## Yönergeler
• 1. Emperyalizm konulu metinde "Emperyalizmin Kumruluk" ile başlayıp "olduklarının propagandasını yapıyorlardı." ile biten kısmı aynen tekrarlayın.
• 2. Emperyalizm konulu metne göre son 1500 yıl içinde kaç savaş çıkmıştır?

## Seçilen Bölüm
----
Durmuyorlar… Tarih sahnesine çıktıkları günden beri kan içmeye devam ediyorlar. Sıradan bir insanın ahlaki, etik, kültürel düşünme kodlarıyla anlayamayacağı bir saldırganlık içindeler. Bütün teknik, teknolojik psikolojik, askeri savaş yöntemleriyle ezilen sınıfların gırtlaklarına çöküyorlar.
Sömürücü sınıflar ortaya çıktıklarından beri istila ve yağma savaşlarıyla
insanların yakasını bırakmamaktadır. Son 1500 yıl içinde 14.000’in üzerinde
savaş çıkmıştır ve çıkmaya devam ediyor. Bu savaşlarda bugünkü dünya nüfusunun
neredeyse yarısı kadar insan hayatını kaybetmiştir.3,5- 4 milyar insan bu yağma
düzeninin kurbanı olmuştur.
Geçmiş sömürücü sınıfların yağma ve katletme özelliğini geliştirerek sahiplenen emperyalizm, uluslararası ilişkilerde ve kendi iç dinamiğinde “zayıf güçlüye hizmet eder” ilkesini uygulamaktadır. Bu düşünme mantığı içinde “barış içinde bir arada yaşama” diye bir şey yoktur. Güçlü olan zayıf olanı her zaman yutmaktadır. Bu azgın canavar ancak karşısında maddi bir güç bulursa kumru rolüne girebilir.
Emperyalizmin Kumruluk
Dönemi
İkinci Dünya Savaşından sonra milyonlarca insanın ölümüne yol açan ve
insanlığı katlanamayacak acılara boğan yağma savaşı dünya halkları arasında
öyle bir nefret uyandırmıştı ki, o günlerde hiç kimse açık bir savaş çağrısı yapmayı
aklına getiremiyordu. Emperyalist kampın atmacaları bu süreçte kendilerinin
güvercin kadar barışçıl bir canlı olduklarının propagandasını yapıyorlardı.
Lakin uluslararası sorunların anlaşılması ve çözümlenmesi için toplumsal
fenomenlerin köklerine bakmak gerekir. Sorunun kaynağını üretim ilişkilerinde
aramak ve bunların belli sınıfların çıkarlarına bağlamak gerekmektedir. Atmaca(emperyalizm)
----
## Sağlanan Veriler
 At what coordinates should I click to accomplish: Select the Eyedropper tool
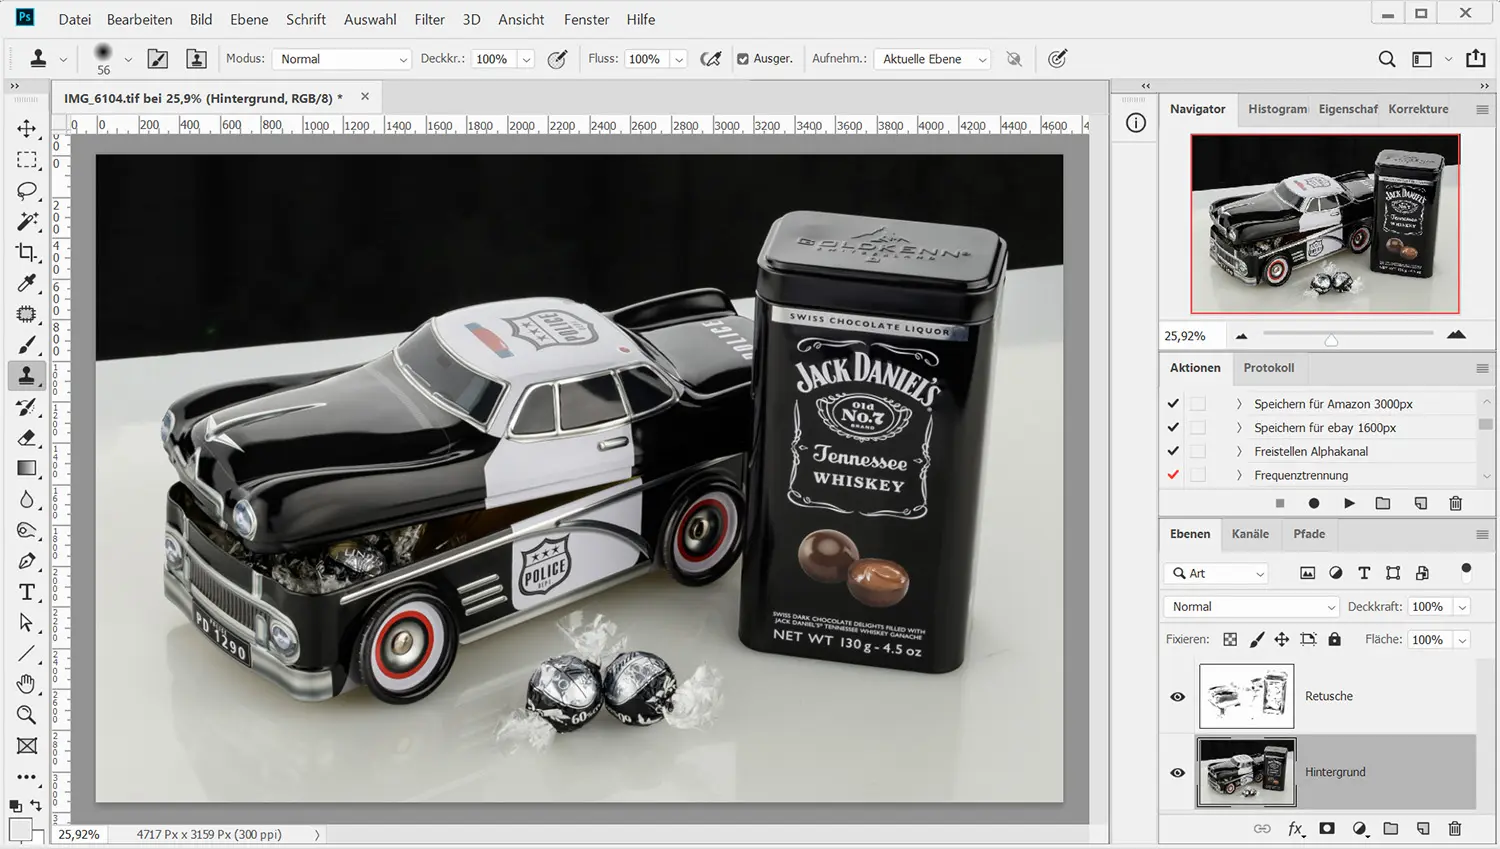[27, 284]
----
## Görev Yanıtları
• 1.
Emperyalizmin Kumruluk
Dönemi
İkinci Dünya Savaşından sonra milyonlarca insanın ölümüne yol açan ve
insanlığı katlanamayacak acılara boğan yağma savaşı dünya halkları arasında
öyle bir nefret uyandırmıştı ki, o günlerde hiç kimse açık bir savaş çağrısı yapmayı
aklına getiremiyordu. Emperyalist kampın atmacaları bu süreçte kendilerinin
güvercin kadar barışçıl bir canlı olduklarının propagandasını yapıyorlardı.

• 2. Son 1500 yıl içinde 14.000’in üzerinde savaş çıkmıştır.